Hi! 👋 I'm Ji Ha Jang. I'm currently pursuing an integrated PhD course in Electrical and Computer Engineering (ECE) at Seoul National University (SNU), advised by Prof. Se Young Chun. I earned my B.S. degree in ECE at Seoul National University.
Research Keywords Multimodal AI Generative AI Commonsense AI
I'm interested in multimodal, generative, commonsense AI, and low-level computer vision. My work is driven by a deep curiosity about how AI can better understand and interact with the complexities of the world, combining various modalities. Highlighted papers are representative works.

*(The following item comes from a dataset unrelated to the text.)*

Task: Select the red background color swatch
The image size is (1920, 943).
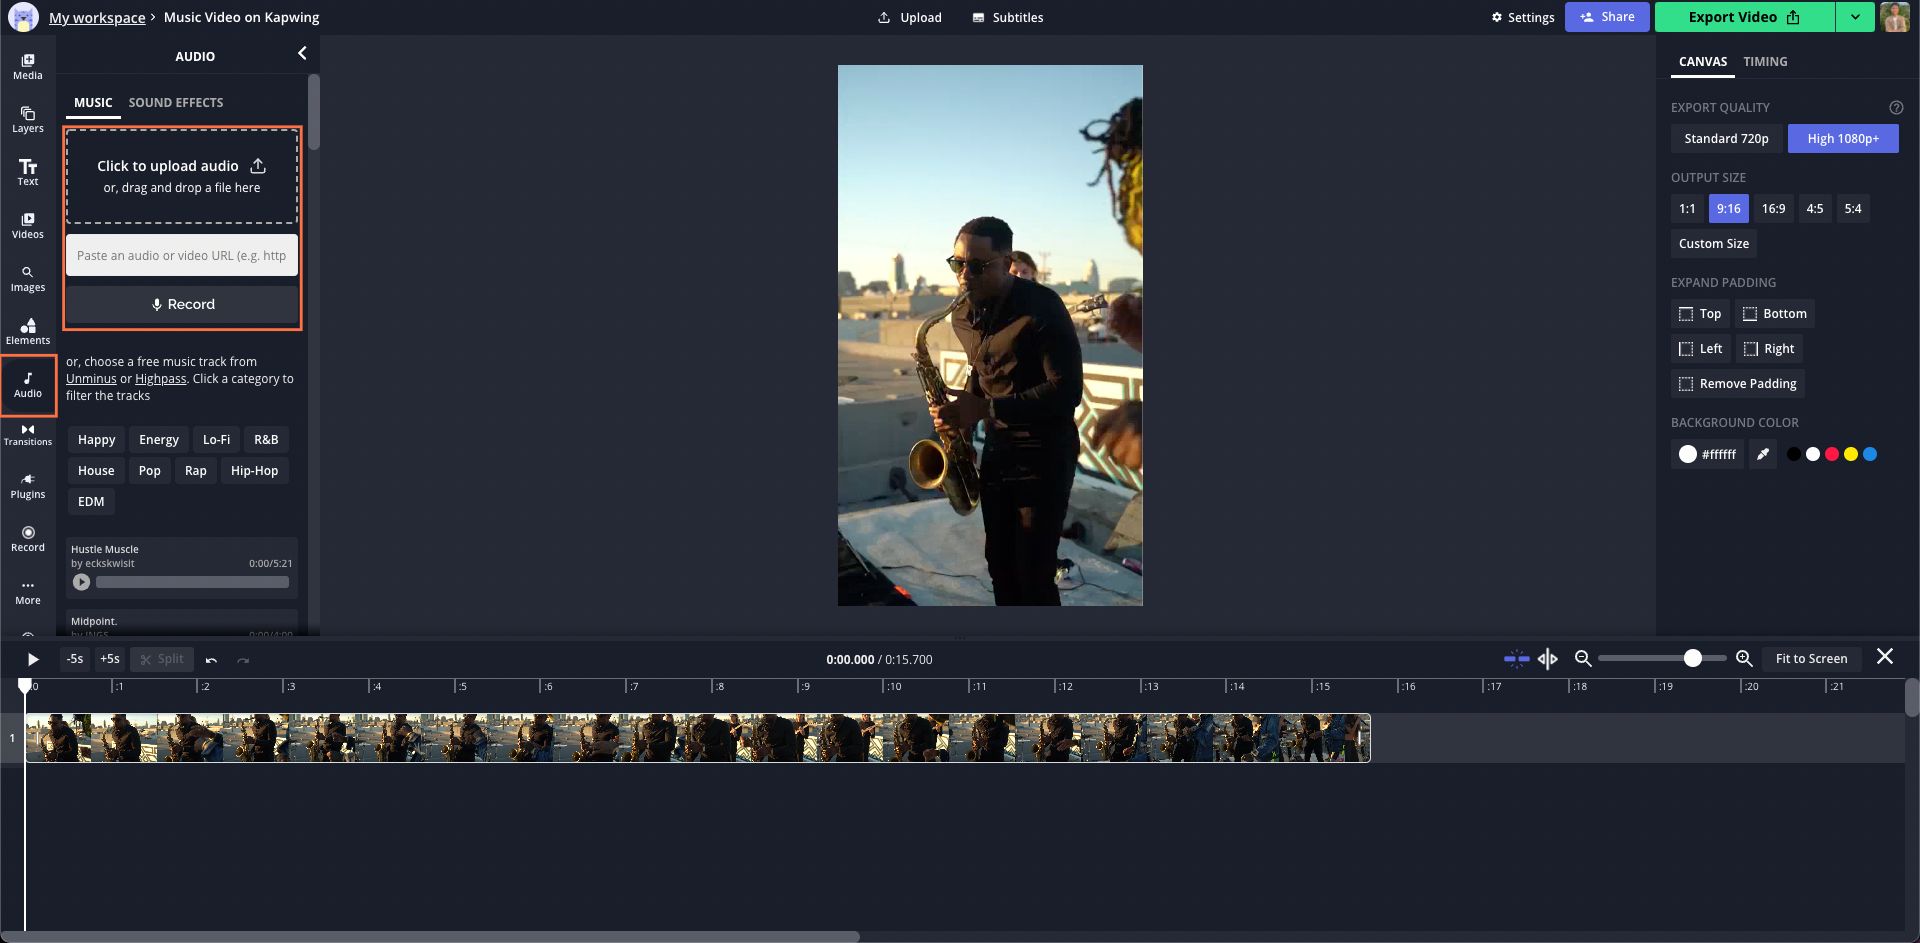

We propose UNCHA for enhancing hyperbolic VLMs. UNCHA models part-to-whole semantic representativeness with hyperbolic uncertainty, assigning lower uncertainty to more representative parts and higher uncertainty to less representative ones. UNCHA achieves state-of-the-art performance on zero-shot classification, retrieval, and multi-label classification benchmarks.
We propose RoMaP, a novel framework for local 3D Gaussian editing that enables precise and flexible part-level modifications. RoMaP introduces a geometry-aware 3D mask prediction module and a regularized SDS loss to constrain edits to target regions while preserving context.
We present INTRA, a novel framework for affordance grounding which enables training without egocentric images, grounds different parts for different interactions on the same object, and enables free-form text input.
We propose PODIA-3D, a novel pipeline that uses pose-preserved text-to-image diffusion-based domain adaptation for 3D generative models.